→ GIVEN EXERCISE A
Print the records exactly as they stand, starting at the line containing "Filters [button] (13, 126)" and ending at the line containing "Enterprise (304, 18)".

→ EXCERPTED TEXT
FBI director James Comey’s election-eve decision to publicly revive his investigation into Hillary Clinton’s use of a personal email server and treatment of classified materials when she was secretary of state has unleashed a torrent of criticism. Here are a series of questions and answers to help understand a complicated legal situation:

Did Comey mess up?

Oh, yes.

In general, prosecutors don’t comment on criminal inquiries unless and until a charge is brought, and there is a separate, long-held policy that, during the last 60 days before an election, the department exercises heightened restraint in an effort to avoid doing anything that might be perceived as political interference with the vote.

In this instance, Comey violated both of those sacrosanct principles. He publicly announced in a letter to Congress that he was rekindling a seemingly completed criminal investigation into whether candidate Hillary Clinton and her staff mishandled classified emails. Worse, he did so without even yet knowing whether a newly discovered trove of emails might simply be duplicates of the thousands he had already pored over and found not worth pursuing. Worst of all, he did it just 11 days before one of the most bitter presidential elections our nation has ever known. So yes, that was a mistake.

More than a 100 former federal prosecutors or Justice Department officials have now criticized Comey, either in a signed statement or in assorted media appearances or op-ed pieces, for having violated these guidelines. They have included former Attorney General Eric Holder (who served under President Barack Obama), former Attorney General Alberto Gonzales (George W. Bush), deputy AG George H.W. Terwilliger III (George H.W. Bush), former deputy AG Jamie Gorelick (Bill Clinton), and so on.

The only credible person unassociated with the Donald Trump campaign that I know of who has defended Comey is Dan Richman of Columbia Law School, a former prosecutor who is currently an adviser to Comey.

Did he act out of political bias?

No. None of the 100 or so critics cited above have made such a suggestion and, on the contrary, nearly all have saluted Comey’s integrity. (““Many of us have worked with Director Comey; all of us respect him,” the letter says.) There’s also no evidence Comey supports Trump.

(Some critics have speculated that the savage criticism Comey endured from some Republicans after he decided not to prosecute Hillary Clinton last July could have unconsciously influenced his action this time around, but, obviously, that’s impossible to prove.)

What prompted the inquiry?

The answer is weird and still puzzling at multiple levels.

In pursuing an investigation into whether the disgraced former Congressman Anthony Weiner was knowingly sexting a minor, prosecutors obtained a search warrant to search several of his electronic devices. On one of those, they found thousands of emails belonging to the email accounts of wife Huma Abedin—from whom he is now estranged. Abedin was, from 2009 to 2013, Clinton’s deputy chief of staff at the State Department.

During the original inquiry into Hillary Clinton’s emails, Abedin provided investigators with access to her email accounts and to emails stored on three of her electronic devices.

→ DATA LISTING

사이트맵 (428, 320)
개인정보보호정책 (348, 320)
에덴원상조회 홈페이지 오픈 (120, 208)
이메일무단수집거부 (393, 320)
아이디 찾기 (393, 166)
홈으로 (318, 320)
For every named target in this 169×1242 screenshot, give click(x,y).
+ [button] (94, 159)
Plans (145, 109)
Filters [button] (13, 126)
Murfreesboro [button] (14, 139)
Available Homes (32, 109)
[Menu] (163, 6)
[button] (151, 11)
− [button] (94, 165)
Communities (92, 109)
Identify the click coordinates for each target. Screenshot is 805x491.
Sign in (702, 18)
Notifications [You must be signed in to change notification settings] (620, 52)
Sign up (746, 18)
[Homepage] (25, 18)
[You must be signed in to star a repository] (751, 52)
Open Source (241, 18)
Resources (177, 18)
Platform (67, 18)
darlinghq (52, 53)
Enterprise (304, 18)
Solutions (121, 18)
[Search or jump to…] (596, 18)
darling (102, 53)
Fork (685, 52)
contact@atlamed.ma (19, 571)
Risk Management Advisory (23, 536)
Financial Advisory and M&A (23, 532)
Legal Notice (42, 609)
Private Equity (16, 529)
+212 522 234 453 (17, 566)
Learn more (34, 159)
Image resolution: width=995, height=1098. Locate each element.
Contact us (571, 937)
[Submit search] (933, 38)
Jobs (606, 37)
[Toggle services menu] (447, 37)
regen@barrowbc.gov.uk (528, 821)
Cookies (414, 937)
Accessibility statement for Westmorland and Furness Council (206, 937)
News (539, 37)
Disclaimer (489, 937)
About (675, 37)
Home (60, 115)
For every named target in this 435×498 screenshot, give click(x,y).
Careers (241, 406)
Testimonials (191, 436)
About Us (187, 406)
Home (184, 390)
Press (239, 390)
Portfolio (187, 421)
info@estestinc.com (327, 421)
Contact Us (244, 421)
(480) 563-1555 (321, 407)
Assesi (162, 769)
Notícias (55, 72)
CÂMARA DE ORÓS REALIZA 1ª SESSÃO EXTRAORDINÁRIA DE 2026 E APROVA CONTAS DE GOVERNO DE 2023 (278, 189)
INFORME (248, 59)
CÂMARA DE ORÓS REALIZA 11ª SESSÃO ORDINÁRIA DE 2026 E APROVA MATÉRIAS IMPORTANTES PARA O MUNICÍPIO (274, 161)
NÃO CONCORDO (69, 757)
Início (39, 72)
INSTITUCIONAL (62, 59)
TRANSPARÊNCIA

→ GIVEN EXERCISE B
Output the passage on Comey word for word, starting at "No. None of" and ending at "Comey supports Trump.".

→ ANSWER A
Filters [button] (13, 126)
Murfreesboro [button] (14, 139)
Available Homes (32, 109)
[Menu] (163, 6)
[button] (151, 11)
− [button] (94, 165)
Communities (92, 109)
Identify the click coordinates for each target. Screenshot is 805x491.
Sign in (702, 18)
Notifications [You must be signed in to change notification settings] (620, 52)
Sign up (746, 18)
[Homepage] (25, 18)
[You must be signed in to star a repository] (751, 52)
Open Source (241, 18)
Resources (177, 18)
Platform (67, 18)
darlinghq (52, 53)
Enterprise (304, 18)

→ ANSWER B
No. None of the 100 or so critics cited above have made such a suggestion and, on the contrary, nearly all have saluted Comey’s integrity. (““Many of us have worked with Director Comey; all of us respect him,” the letter says.) There’s also no evidence Comey supports Trump.